Starting with the first line, output the data exactly, through to the last line.

======

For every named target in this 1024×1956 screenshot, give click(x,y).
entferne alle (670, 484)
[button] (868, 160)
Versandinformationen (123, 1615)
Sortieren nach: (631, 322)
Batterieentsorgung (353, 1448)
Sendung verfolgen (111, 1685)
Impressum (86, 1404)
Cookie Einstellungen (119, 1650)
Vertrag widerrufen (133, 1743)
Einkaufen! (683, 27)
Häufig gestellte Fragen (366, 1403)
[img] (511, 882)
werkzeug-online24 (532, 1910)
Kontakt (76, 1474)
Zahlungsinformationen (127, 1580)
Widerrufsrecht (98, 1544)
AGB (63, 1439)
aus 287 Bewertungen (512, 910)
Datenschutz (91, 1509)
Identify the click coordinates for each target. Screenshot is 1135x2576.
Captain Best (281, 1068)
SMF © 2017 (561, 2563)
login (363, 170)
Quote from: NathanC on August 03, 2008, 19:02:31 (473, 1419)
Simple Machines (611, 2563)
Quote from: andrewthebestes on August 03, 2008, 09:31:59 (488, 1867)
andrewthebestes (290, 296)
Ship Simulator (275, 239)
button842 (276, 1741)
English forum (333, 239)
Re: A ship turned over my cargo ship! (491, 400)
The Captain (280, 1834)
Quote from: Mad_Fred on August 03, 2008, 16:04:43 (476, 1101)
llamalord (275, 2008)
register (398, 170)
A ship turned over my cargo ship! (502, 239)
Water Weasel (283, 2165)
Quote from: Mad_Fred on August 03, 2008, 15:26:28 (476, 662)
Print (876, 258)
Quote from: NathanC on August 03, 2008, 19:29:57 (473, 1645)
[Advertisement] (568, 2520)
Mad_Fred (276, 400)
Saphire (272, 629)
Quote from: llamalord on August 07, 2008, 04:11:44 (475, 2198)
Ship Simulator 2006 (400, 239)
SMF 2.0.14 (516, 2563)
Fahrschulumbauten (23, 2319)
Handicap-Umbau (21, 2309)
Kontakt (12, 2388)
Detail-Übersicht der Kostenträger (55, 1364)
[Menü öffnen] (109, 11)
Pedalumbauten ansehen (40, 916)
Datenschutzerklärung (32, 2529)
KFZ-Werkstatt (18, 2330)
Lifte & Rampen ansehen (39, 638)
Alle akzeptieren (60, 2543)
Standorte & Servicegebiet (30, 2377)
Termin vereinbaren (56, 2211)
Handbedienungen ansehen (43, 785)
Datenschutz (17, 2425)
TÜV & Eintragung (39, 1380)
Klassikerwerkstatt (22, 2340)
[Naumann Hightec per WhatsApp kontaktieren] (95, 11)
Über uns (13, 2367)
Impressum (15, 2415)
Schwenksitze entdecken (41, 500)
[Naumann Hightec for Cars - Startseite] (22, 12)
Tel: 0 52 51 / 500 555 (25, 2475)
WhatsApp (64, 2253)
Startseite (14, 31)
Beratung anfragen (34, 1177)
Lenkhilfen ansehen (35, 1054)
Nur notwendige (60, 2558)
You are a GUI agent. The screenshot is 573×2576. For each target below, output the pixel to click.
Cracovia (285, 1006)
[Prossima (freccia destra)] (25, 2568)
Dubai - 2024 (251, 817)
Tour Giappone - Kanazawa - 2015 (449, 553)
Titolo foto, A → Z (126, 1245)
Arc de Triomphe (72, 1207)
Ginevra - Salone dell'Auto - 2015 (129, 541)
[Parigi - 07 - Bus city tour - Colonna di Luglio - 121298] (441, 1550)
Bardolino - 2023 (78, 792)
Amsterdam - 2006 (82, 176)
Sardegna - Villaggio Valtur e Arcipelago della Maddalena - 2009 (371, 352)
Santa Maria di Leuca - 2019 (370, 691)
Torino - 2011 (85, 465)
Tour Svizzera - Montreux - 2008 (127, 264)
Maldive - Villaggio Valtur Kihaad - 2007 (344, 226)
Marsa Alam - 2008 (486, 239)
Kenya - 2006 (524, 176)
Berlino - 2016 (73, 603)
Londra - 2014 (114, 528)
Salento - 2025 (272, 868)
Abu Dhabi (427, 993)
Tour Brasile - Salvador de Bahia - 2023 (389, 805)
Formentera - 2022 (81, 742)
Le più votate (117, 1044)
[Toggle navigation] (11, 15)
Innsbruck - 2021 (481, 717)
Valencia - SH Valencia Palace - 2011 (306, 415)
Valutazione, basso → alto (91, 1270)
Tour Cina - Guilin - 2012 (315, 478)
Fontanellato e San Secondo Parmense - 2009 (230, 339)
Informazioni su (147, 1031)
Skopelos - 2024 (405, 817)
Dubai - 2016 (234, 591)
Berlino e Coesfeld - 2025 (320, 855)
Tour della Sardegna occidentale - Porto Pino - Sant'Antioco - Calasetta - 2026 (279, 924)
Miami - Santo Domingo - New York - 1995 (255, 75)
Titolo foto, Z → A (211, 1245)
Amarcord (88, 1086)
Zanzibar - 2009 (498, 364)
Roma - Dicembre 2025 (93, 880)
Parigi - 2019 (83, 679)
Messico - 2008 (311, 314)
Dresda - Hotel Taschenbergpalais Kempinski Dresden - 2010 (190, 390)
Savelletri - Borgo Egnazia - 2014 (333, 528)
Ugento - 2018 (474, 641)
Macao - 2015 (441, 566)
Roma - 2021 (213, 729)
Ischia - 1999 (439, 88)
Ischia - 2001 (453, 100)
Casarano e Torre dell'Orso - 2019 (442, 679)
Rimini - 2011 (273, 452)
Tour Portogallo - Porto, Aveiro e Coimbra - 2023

======

__ANSWER TO THIS EXERCISE__:
For every named target in this 1024×1956 screenshot, give click(x,y).
entferne alle (670, 484)
[button] (868, 160)
Versandinformationen (123, 1615)
Sortieren nach: (631, 322)
Batterieentsorgung (353, 1448)
Sendung verfolgen (111, 1685)
Impressum (86, 1404)
Cookie Einstellungen (119, 1650)
Vertrag widerrufen (133, 1743)
Einkaufen! (683, 27)
Häufig gestellte Fragen (366, 1403)
[img] (511, 882)
werkzeug-online24 (532, 1910)
Kontakt (76, 1474)
Zahlungsinformationen (127, 1580)
Widerrufsrecht (98, 1544)
AGB (63, 1439)
aus 287 Bewertungen (512, 910)
Datenschutz (91, 1509)
Identify the click coordinates for each target. Screenshot is 1135x2576.
Captain Best (281, 1068)
SMF © 2017 (561, 2563)
login (363, 170)
Quote from: NathanC on August 03, 2008, 19:02:31 (473, 1419)
Simple Machines (611, 2563)
Quote from: andrewthebestes on August 03, 2008, 09:31:59 (488, 1867)
andrewthebestes (290, 296)
Ship Simulator (275, 239)
button842 (276, 1741)
English forum (333, 239)
Re: A ship turned over my cargo ship! (491, 400)
The Captain (280, 1834)
Quote from: Mad_Fred on August 03, 2008, 16:04:43 (476, 1101)
llamalord (275, 2008)
register (398, 170)
A ship turned over my cargo ship! (502, 239)
Water Weasel (283, 2165)
Quote from: Mad_Fred on August 03, 2008, 15:26:28 (476, 662)
Print (876, 258)
Quote from: NathanC on August 03, 2008, 19:29:57 (473, 1645)
[Advertisement] (568, 2520)
Mad_Fred (276, 400)
Saphire (272, 629)
Quote from: llamalord on August 07, 2008, 04:11:44 (475, 2198)
Ship Simulator 2006 (400, 239)
SMF 2.0.14 (516, 2563)
Fahrschulumbauten (23, 2319)
Handicap-Umbau (21, 2309)
Kontakt (12, 2388)
Detail-Übersicht der Kostenträger (55, 1364)
[Menü öffnen] (109, 11)
Pedalumbauten ansehen (40, 916)
Datenschutzerklärung (32, 2529)
KFZ-Werkstatt (18, 2330)
Lifte & Rampen ansehen (39, 638)
Alle akzeptieren (60, 2543)
Standorte & Servicegebiet (30, 2377)
Termin vereinbaren (56, 2211)
Handbedienungen ansehen (43, 785)
Datenschutz (17, 2425)
TÜV & Eintragung (39, 1380)
Klassikerwerkstatt (22, 2340)
[Naumann Hightec per WhatsApp kontaktieren] (95, 11)
Über uns (13, 2367)
Impressum (15, 2415)
Schwenksitze entdecken (41, 500)
[Naumann Hightec for Cars - Startseite] (22, 12)
Tel: 0 52 51 / 500 555 (25, 2475)
WhatsApp (64, 2253)
Startseite (14, 31)
Beratung anfragen (34, 1177)
Lenkhilfen ansehen (35, 1054)
Nur notwendige (60, 2558)
You are a GUI agent. The screenshot is 573×2576. For each target below, output the pixel to click.
Cracovia (285, 1006)
[Prossima (freccia destra)] (25, 2568)
Dubai - 2024 (251, 817)
Tour Giappone - Kanazawa - 2015 (449, 553)
Titolo foto, A → Z (126, 1245)
Arc de Triomphe (72, 1207)
Ginevra - Salone dell'Auto - 2015 (129, 541)
[Parigi - 07 - Bus city tour - Colonna di Luglio - 121298] (441, 1550)
Bardolino - 2023 (78, 792)
Amsterdam - 2006 (82, 176)
Sardegna - Villaggio Valtur e Arcipelago della Maddalena - 2009 (371, 352)
Santa Maria di Leuca - 2019 (370, 691)
Torino - 2011 (85, 465)
Tour Svizzera - Montreux - 2008 (127, 264)
Maldive - Villaggio Valtur Kihaad - 2007 (344, 226)
Marsa Alam - 2008 (486, 239)
Kenya - 2006 (524, 176)
Berlino - 2016 (73, 603)
Londra - 2014 (114, 528)
Salento - 2025 (272, 868)
Abu Dhabi (427, 993)
Tour Brasile - Salvador de Bahia - 2023 (389, 805)
Formentera - 2022 (81, 742)
Le più votate (117, 1044)
[Toggle navigation] (11, 15)
Innsbruck - 2021 (481, 717)
Valencia - SH Valencia Palace - 2011 (306, 415)
Valutazione, basso → alto (91, 1270)
Tour Cina - Guilin - 2012 (315, 478)
Fontanellato e San Secondo Parmense - 2009 (230, 339)
Informazioni su (147, 1031)
Skopelos - 2024 (405, 817)
Dubai - 2016 (234, 591)
Berlino e Coesfeld - 2025 (320, 855)
Tour della Sardegna occidentale - Porto Pino - Sant'Antioco - Calasetta - 2026 (279, 924)
Miami - Santo Domingo - New York - 1995 (255, 75)
Titolo foto, Z → A (211, 1245)
Amarcord (88, 1086)
Zanzibar - 2009 (498, 364)
Roma - Dicembre 2025 (93, 880)
Parigi - 2019 (83, 679)
Messico - 2008 (311, 314)
Dresda - Hotel Taschenbergpalais Kempinski Dresden - 2010 (190, 390)
Savelletri - Borgo Egnazia - 2014 (333, 528)
Ugento - 2018 (474, 641)
Macao - 2015 (441, 566)
Roma - 2021 (213, 729)
Ischia - 1999 (439, 88)
Ischia - 2001 (453, 100)
Casarano e Torre dell'Orso - 2019 (442, 679)
Rimini - 2011 (273, 452)
Tour Portogallo - Porto, Aveiro e Coimbra - 2023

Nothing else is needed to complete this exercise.